Citation557 N.E.2d 1326
Case DateAugust 14, 1990
CourtSupreme Court of Indiana

Susan K. Carpenter, Public Defender, John Pinnow, Deputy Public Defender, Indianapolis, for appellant.

Linley E. Pearson, Atty. Gen., Louis E. Ransdell, Deputy Atty. Gen., Indianapolis, for appellee.

GIVAN, Justice.

This is an appeal from the denial of post-conviction relief. In 1976, appellant was convicted of First Degree Murder. The trial court sentenced appellant to life imprisonment. The conviction was affirmed by this Court. Howey v. State (1977), 267 Ind. 15, 366 N.E.2d 662.

Following a hearing on this petition, the trial court made thorough findings of fact and conclusions of law and denied post-conviction relief.

The petitioner in a post-conviction relief proceeding bears the burden of establishing the grounds for relief by a preponderance of the evidence, and the post-conviction relief court is the sole judge of the evidence and the credibility of the witnesses. Schiro v. State (1989), Ind., 533 N.E.2d 1201, cert. denied, --- U.S. ----, 110 S.Ct. 268, 107 L.Ed.2d 218. The reviewing court will not reverse the judgment of the post-conviction court unless the evidence on this point is undisputed and leads inevitably to a conclusion opposite that of the trial court. Id.
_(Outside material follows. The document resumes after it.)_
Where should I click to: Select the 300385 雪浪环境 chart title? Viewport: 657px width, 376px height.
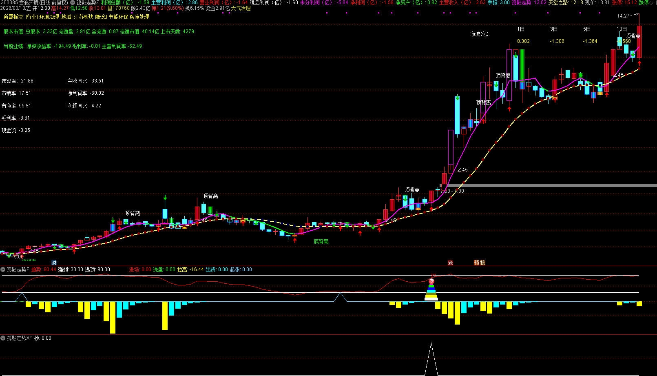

The post-conviction relief process is open to the raising of issues not known at the time of the original trial and appeal or for some reason not available to the defendant at that time. Bailey v. State (1985), Ind., 472 N.E.2d 1260. This Court stated in Langley v. State (1971), 256 Ind. 199, 210, 267 N.E.2d 538, 544:

"To unreservedly hold the door open for appellate review under the post conviction remedy rules, regardless of the circumstances which preceded, would perforce characterize post conviction relief as some sort of 'super-appeal' contrary to its intended function."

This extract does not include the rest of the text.